Aqueous solution chemistry of zirconium(IV). 1. Kinetic studies on hydrogen ion and general acid (HX) induced dissociations of the tetrameric ion [Zr4(OH)8(H2O)16]8+

Article abstract of DOI:10.1021/ic50217a054

The tetramer to monomer conversion [Zr₄(OH)₈(H₂O)₁₆]⁸⁺ → Zr(H₂O)₈⁴⁺, i.e., Zr₄ → Zr, was initiated by diluting aqueous solutions of Zr(IV) (ca. 10^-2 M) in HClO₄ (ca. 0.5 M) to [Zr(IV)] ≤ 10^-4 M and increasing [H⁺] to a value in the range 2.0-4.0 M (I = 4.0 M (NaClO₄)). Reactions were carried out in the presence of 2-thenoyltrifluoroacetone (HT), which complexes rapidly with Zr⁴⁺ (but not Zr₄) and, since ZrT³⁺ is colored (λ_max 366 nm), provides the means of monitoring the reaction. Data conform to the simple rate law k_H[H⁺][Zr₄], where at 25°C k_H = 3.7 × 10^-3 M^-1 s^-1. At I = 2.0 M (NaClO₄), k_H (25°C) = 0.95 × 10^-3 s^-1, and from the temperature-dependence activation parameters ΔH? = 13.2 kcal mol^-1 and ΔS? = -28 cal K^-1 mol^-1 were obtained.

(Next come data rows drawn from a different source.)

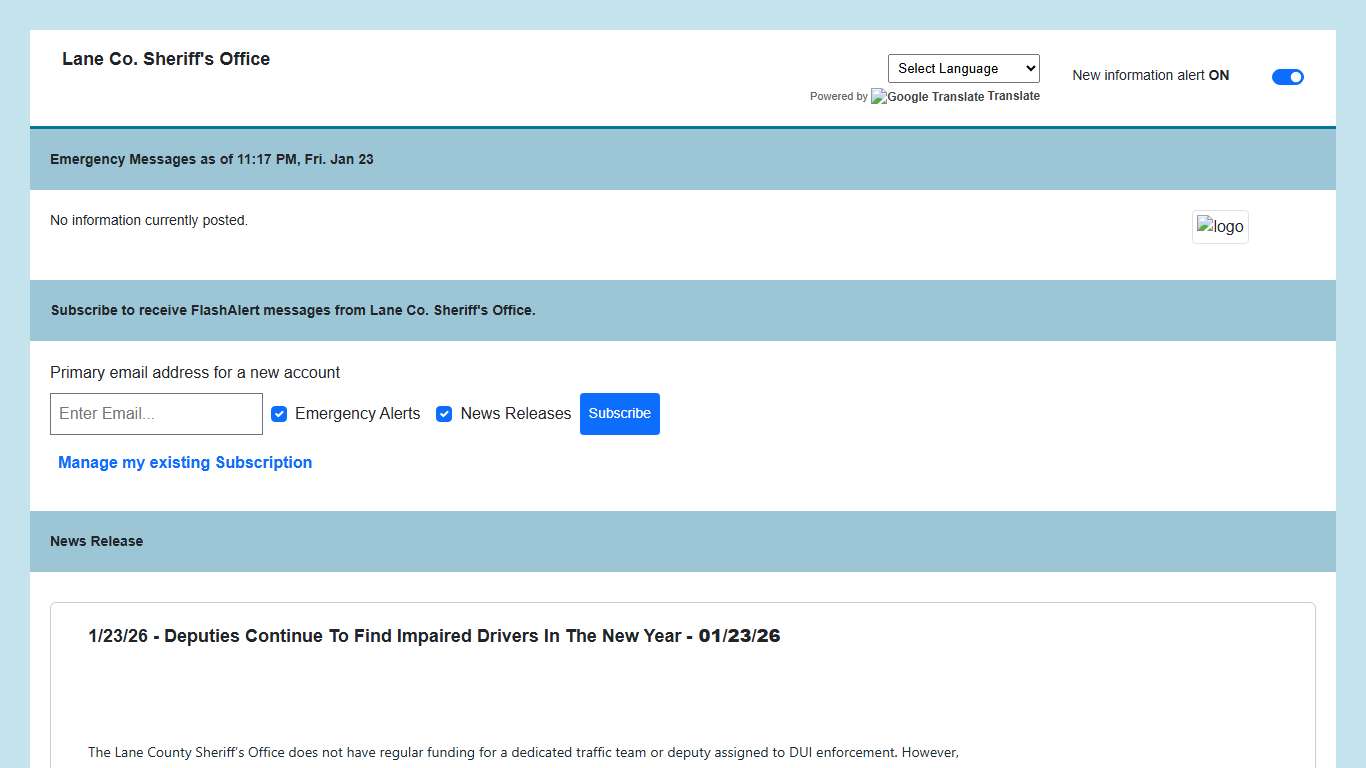Click the blue Subscribe button
The height and width of the screenshot is (768, 1366).
click(619, 414)

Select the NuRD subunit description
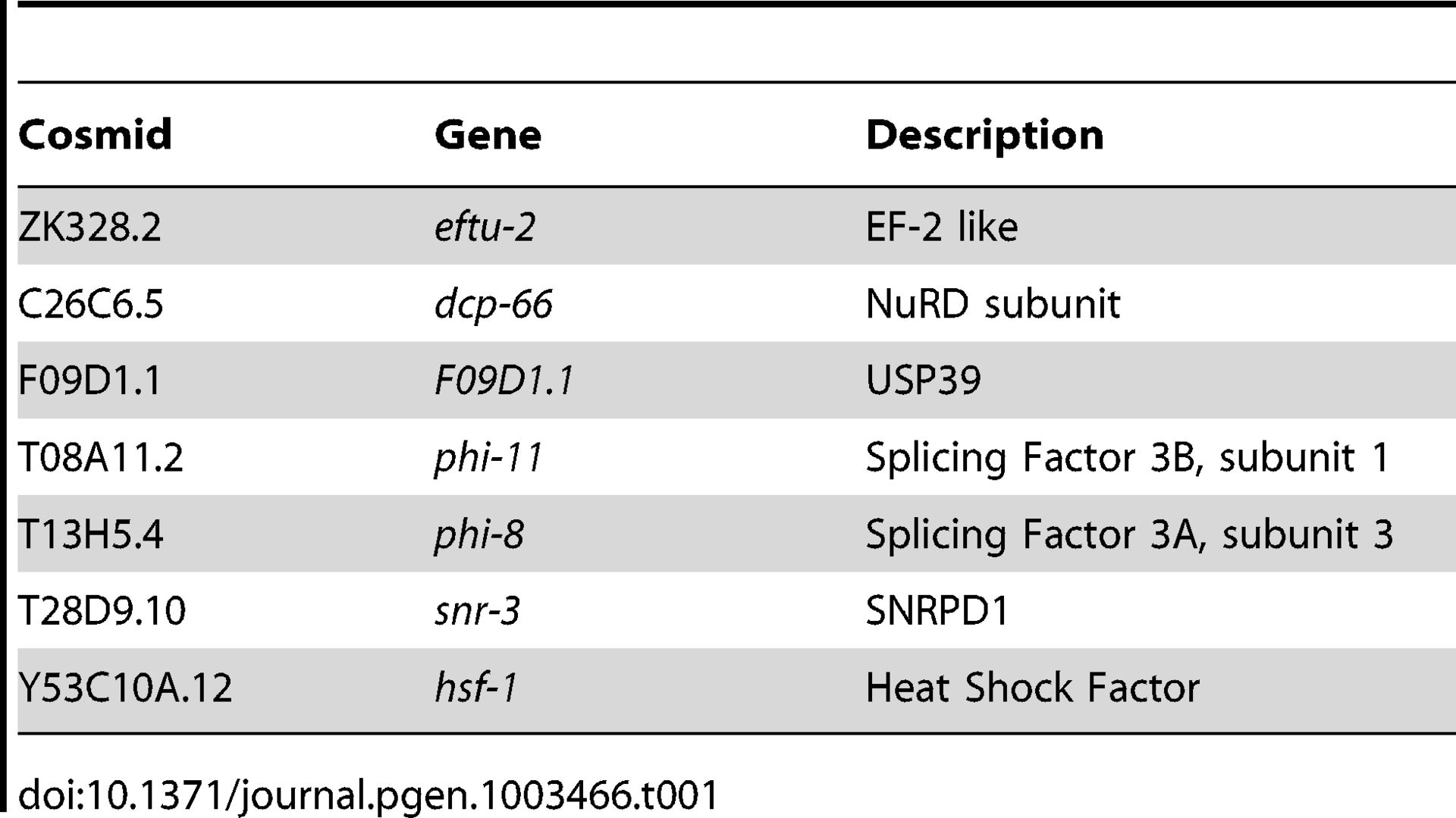pos(993,304)
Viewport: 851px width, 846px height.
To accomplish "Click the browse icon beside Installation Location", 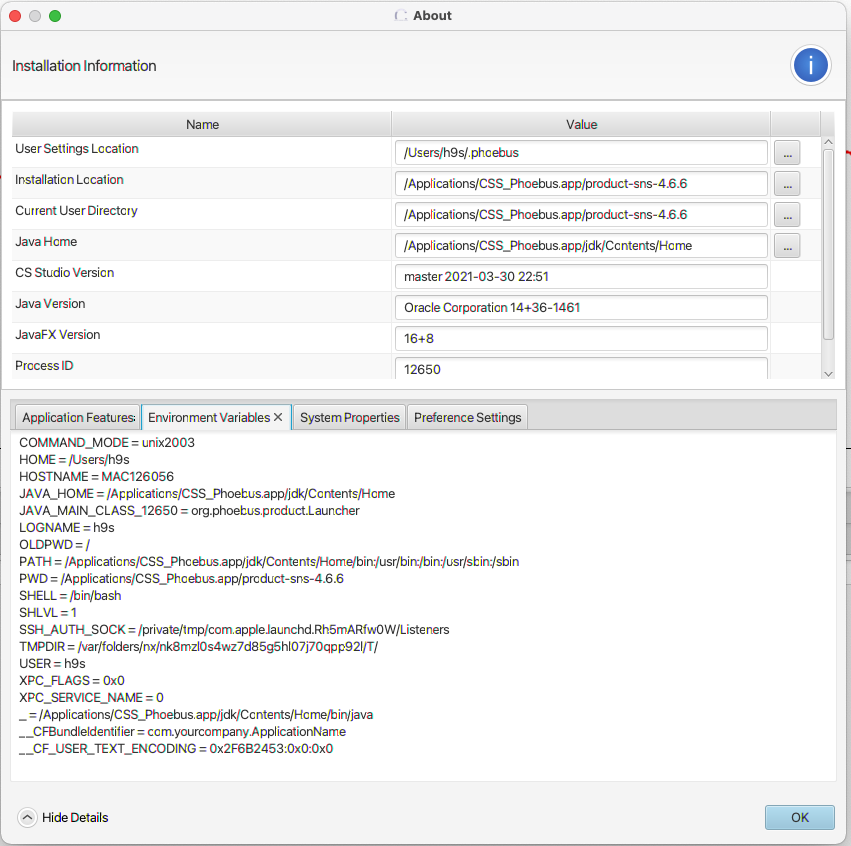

Acids HX also induce the Zr₄ → Zr conversion, giving the rate law K_H[H⁺][Zr₄] + k_HX[HX][Zr₄]. Second-order rate constants k_HX (M^-1 s^-1) at 25°C, [H⁺] = 2.0 M, and I = 2.0 M are as follows: H₃PO₄ (80) > H₂C₂O₄ (44) > H₄P₂O₇ (40) > HF (30) > HSO₄^- (8.8) > CCl₃CO₂H (1.0) > CH₂ClCO₂H (0.4). Acetic acid (5 × 10^-3 M), Cl^- (2 M), and NCS^- (1.2 × 10^-3 M) have no effect on the conversion.